Assotto Saint and Rotimi Fani-Kayode were friends. They met in New York in the early 1980s. They exchanged letters, which have been archived at the Schomburg Center for Research in Black Culture. We know that Fani-Kayode photographed Saint, and that Saint went to London to perform an experimental theater work. Their friendship conjures meanings of solidarity across the Atlantic. The emphasis on Haitian Vodou, and Ifa Divination in each of their practices alerts us to their quotidian practice and wish for survival.
Research for this project, which started in 2019, primarily took place in New York, through the archives at the Schomburg Center, and through various libraries in the city such as the Library for the Performing Arts. It also included consultation with primary texts such as Saint's collection of poems Stations (1989) and Fani-Kayode's book of photographs Black Male/White Male (1988). The movement study was based on consultations with primary sources such as Dances of Haiti by Katherine Dunham, among others. Research on diasporic religion and sexuality included: Roberto Strongman's Queering Black Atlantic Religions (2019).

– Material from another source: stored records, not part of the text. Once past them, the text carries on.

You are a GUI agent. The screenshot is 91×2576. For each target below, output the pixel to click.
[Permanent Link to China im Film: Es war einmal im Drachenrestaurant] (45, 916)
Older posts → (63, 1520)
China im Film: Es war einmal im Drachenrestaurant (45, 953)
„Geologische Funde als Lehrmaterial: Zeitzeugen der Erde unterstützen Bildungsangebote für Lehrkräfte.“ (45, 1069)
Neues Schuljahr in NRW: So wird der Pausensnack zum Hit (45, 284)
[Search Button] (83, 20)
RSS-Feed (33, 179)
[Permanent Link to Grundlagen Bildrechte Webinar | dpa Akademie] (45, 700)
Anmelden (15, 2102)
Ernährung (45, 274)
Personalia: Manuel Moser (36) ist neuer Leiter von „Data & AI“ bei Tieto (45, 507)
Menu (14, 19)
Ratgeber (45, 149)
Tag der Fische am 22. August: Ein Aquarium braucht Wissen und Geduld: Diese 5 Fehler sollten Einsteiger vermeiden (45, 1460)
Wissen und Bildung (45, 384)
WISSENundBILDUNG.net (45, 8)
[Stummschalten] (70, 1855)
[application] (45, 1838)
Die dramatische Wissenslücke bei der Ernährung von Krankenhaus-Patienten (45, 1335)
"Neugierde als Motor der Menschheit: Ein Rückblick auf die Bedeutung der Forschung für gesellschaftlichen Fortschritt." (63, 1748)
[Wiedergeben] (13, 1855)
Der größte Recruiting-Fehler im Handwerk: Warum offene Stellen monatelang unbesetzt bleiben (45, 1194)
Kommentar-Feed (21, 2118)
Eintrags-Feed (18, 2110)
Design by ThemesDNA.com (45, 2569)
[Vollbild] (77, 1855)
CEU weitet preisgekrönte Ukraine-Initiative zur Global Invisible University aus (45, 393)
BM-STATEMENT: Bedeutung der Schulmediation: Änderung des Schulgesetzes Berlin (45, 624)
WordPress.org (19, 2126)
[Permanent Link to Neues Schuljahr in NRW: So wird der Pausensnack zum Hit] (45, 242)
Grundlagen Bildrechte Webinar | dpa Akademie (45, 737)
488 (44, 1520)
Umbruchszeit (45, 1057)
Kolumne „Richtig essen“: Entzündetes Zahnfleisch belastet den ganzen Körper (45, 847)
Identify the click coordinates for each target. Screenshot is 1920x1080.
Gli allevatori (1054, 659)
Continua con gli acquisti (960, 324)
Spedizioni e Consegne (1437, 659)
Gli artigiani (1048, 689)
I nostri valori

Specific figures of the 1980s gay and lesbian movement in New York have been elided by various historiographies of the time period. This alerts us to the necessity of commemoration in the present. However, a major question that is asked by South African art historian Ashraf Jamal is, "But, how to commemorate?" Avoiding a general commemoration of the ‘80s gay and lesbian movement with its official histories, the project pursues an artistic reflection rooted in contemporary art practices, establishing a space for memory. It aims at highlighting Saint and Fani-Kayode’s distinct approaches to notions of Black diasporic spirituality as well as African spirituality in relation to sexual dissidence. It also aims at enacting the illegible and the non-linear.
Untitled (Unintelligible ██████ ██████) follows the online event, Shrine: DJ Set, Poetry Reading, and Public Discussion held in July 2020, which brought together curators and artists to celebrate Saint and Fani-Kayode. The speakers included: Raymond Pinto, Pamela Sneed, Jaime Shearn Coan, and Kojo Abudu, and the event was moderated by Serubiri Moses.
PARTICIPANT AFTER DARK is a virtual performance, screening, and event space launched by PARTICIPANT INC in October 2020. The site hosts artist projects commissioned specifically for the AFTER DARK web platform and remote viewing. PARTICIPANT invited artist Glen Fogel to design and develop AFTER DARK. Artists will work with Fogel through the Fall/Spring 2020-21 season, inhabiting the site and fully modifying it for their projects' specific needs. AFTER DARK is conceived of as a blank slate, removing as much institutional framework as possible. The site will only present current projects, and will often go ’dark’ in between events.